Every item prompts stories and smiles from Miller.

They talk about the games they played, the evolution of the program, their good times, their heartbreak. The one thing the old friends don’t discuss is death.

Miller is alternately accepting and in denial about the cancer that is ravaging his once healthy body.

This all started went Miller to the hospital on July 3, 2010, with what he thought were kidney stones. Instead, doctors told him he had lesions on his spine and would need chemotherapy.

The disease went into remission briefly, but came back with a vengeance in December 2011. Since his diagnosis, Miller has tried just about anything he can to fight the disease. In addition to chemotherapy, he’s had bone marrow transplants and stem cell treatments, and he’s also participated in several medical studies at the Froedtart Medical College in Wisconsin where he lived from 2000 until Thanksgiving weekend of this year.

Oliver knew Miller must be struggling with the disease, but Miller downplayed just how dire the situation was until the couple’s oldest son, Bronzell Jr., decided to visit his dad for Thanksgiving a couple of weeks ago.

Oliver told her son to track down Miller’s doctor and then put her on the phone with him. Once the doctor called Oliver back, he told her that Miller only had a few weeks to live and had to be in hospice care — either in Wisconsin or Utah.

“We didn’t know he was this sick,” Oliver said. After which, the jokes begin about Miller downplaying his cancer, suggesting it was simply a tenacious cold.

Oliver talked with her children and then offered to care for him in the home she shares with their children, now 20, 18 and 16. Miller gratefully accepted.
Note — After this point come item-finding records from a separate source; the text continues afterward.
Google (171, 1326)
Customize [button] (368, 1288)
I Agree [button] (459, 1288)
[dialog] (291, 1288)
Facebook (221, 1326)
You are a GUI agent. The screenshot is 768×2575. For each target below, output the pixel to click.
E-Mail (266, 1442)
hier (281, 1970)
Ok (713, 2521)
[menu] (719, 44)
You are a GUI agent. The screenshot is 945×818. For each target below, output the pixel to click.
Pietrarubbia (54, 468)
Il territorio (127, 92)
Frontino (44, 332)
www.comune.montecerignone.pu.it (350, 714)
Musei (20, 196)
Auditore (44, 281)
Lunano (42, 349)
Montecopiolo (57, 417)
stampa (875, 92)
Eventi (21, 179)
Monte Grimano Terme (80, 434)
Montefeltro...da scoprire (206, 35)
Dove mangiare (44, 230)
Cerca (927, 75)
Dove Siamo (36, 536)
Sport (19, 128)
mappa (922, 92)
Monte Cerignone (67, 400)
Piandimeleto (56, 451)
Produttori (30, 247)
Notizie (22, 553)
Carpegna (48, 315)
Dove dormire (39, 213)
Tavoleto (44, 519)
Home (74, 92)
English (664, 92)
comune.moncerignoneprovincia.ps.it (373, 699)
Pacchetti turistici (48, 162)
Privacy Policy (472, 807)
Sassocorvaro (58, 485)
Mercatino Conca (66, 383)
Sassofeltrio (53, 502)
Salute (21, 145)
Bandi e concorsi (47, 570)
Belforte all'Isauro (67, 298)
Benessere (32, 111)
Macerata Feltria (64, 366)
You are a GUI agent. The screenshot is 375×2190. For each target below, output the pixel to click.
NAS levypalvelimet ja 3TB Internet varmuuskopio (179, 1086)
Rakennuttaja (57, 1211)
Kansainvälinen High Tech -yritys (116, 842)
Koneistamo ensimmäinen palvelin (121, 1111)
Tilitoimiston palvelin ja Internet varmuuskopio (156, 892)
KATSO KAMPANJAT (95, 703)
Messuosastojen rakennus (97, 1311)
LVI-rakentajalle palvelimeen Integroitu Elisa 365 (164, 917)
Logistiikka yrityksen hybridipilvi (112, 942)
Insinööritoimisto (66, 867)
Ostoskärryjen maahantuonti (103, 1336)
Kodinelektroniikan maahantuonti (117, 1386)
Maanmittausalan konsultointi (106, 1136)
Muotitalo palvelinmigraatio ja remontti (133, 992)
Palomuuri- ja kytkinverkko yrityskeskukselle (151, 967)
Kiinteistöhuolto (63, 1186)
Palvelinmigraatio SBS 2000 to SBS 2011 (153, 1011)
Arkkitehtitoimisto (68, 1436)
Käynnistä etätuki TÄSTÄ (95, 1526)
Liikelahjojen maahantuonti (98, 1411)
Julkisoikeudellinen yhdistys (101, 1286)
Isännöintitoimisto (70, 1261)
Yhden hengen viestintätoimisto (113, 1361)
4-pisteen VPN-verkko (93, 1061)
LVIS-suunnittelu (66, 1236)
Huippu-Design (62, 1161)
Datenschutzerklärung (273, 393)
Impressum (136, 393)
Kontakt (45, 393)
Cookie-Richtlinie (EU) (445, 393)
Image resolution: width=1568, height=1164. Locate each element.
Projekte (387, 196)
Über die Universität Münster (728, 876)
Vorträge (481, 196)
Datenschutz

The couple has been divorced since 1999, but they’ve remained friends.

The same cannot be said of Miller’s second wife, with whom he has five children. They divorced in 2010, in part, Miller said because of the stress generated by the disease. He has five children with his second wife, all of whom remain in Wisconsin.

When Oliver agreed to help care for Miller, she set up an account to help pay for his end-of-life care and funeral expenses, as he doesn’t have life insurance. The website at www.youcaring.com has raised more than $8,000 so far.

Oliver said she’s been moved by the number of people who’ve donated, but also by the fans who’ve offered gifts like Reeder’s jersey.

“I don’t know who they are,” she said. “But it’s so nice. We’re so grateful.”

On Friday, he was invited by Utah head coach Kyle Whittingham to tour the new football facility. He and Oliver took the tour with McBride, who has visited Miller almost daily.

Wolf said the situation “has been a mix of emotions.”

“It’s been a true roller coaster ride,” he said. “He can be the most bright, talking normal guy and then the next moment it’s a totally different story.”

Oliver and Miller will host an open house on Saturday, Dec. 14, at 1 p.m. at the family’s home in West Jordan (3232 W. Charing Cross Road). Their hope is to give more friends the chance to see that 1,000-watt smile one more time. Because no one knows how much time is left, Oliver hasn't stopped to consider how she feels about the sudden turmoil consuming her life.

“I don’t even know how to express how I feel,” Oliver said. “I’m just trying to make sure that he’s OK, that he’s surrounded by people who love him and that he has whatever he needs. The outpouring of support has been amazing.”